◆ WORK REQUEST:
Beginning with the line that holds "Given: Click the tax type recommendation link", output every remaining line of the material below exactly, and include none of the pictures.

┄┄┄┄┄┄┄┄┄┄

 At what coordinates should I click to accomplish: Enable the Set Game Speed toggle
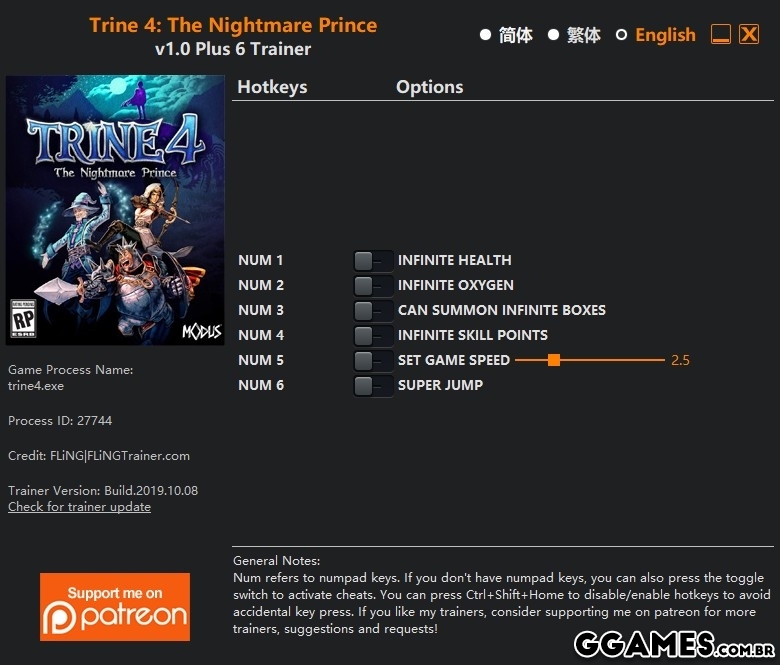373,360
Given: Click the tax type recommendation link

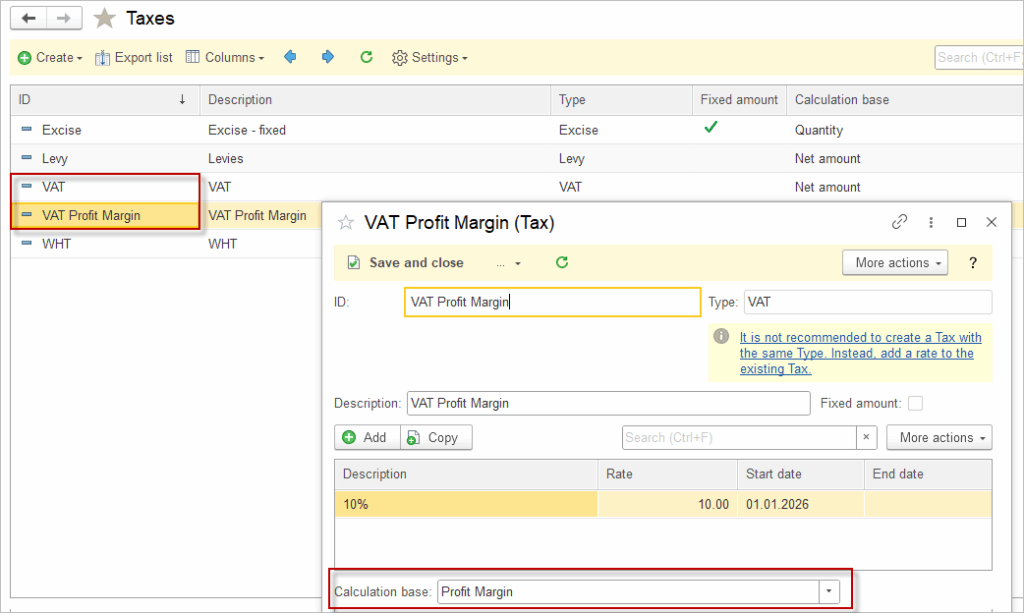Looking at the screenshot, I should (x=860, y=353).
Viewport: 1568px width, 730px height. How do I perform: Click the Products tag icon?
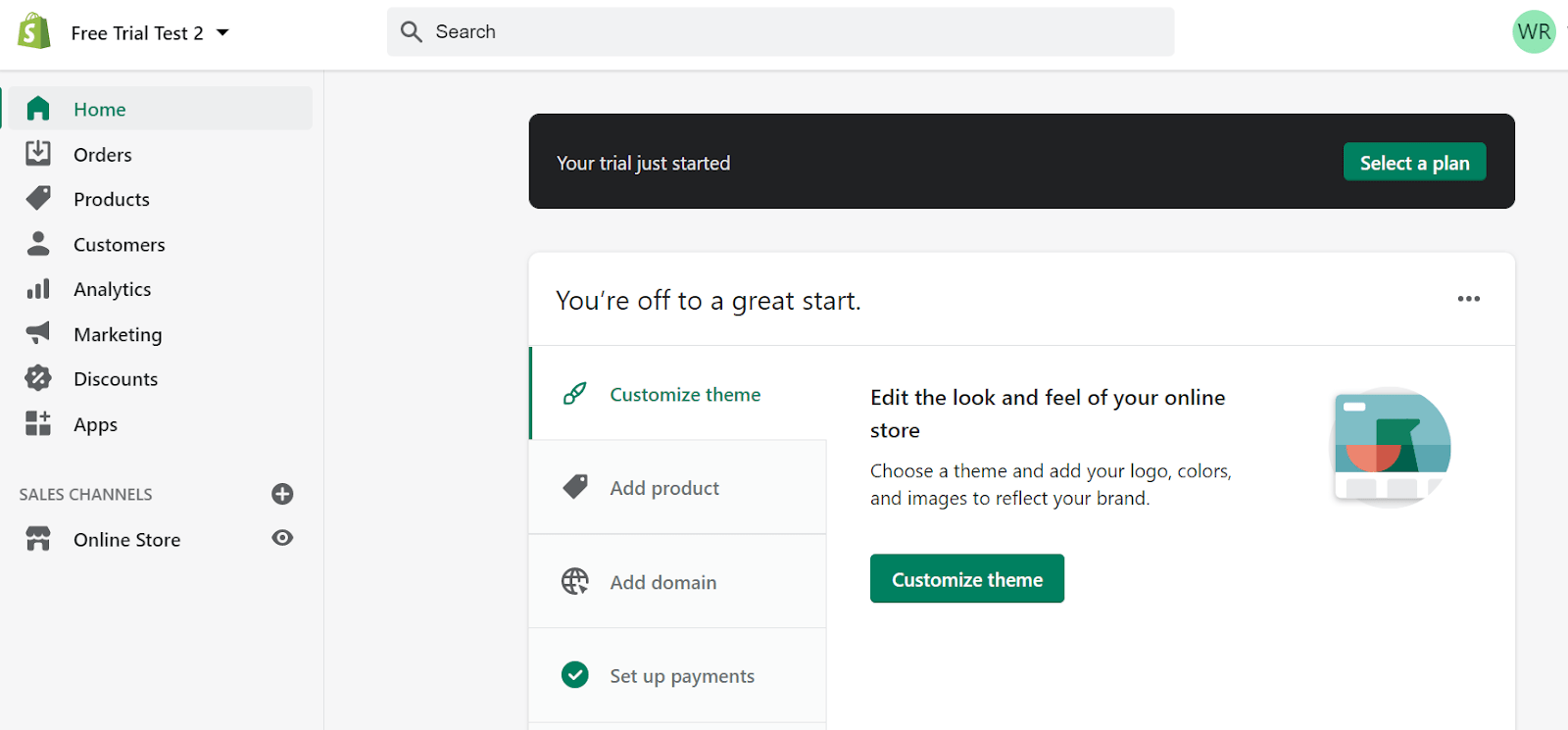click(x=38, y=198)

┄┄┄┄┄┄┄┄┄┄

◆ FINAL ANSWER:
Given: Click the tax type recommendation link

Looking at the screenshot, I should (x=860, y=353).
Viewport: 1568px width, 730px height. How do I perform: Click the Products tag icon?
click(x=38, y=198)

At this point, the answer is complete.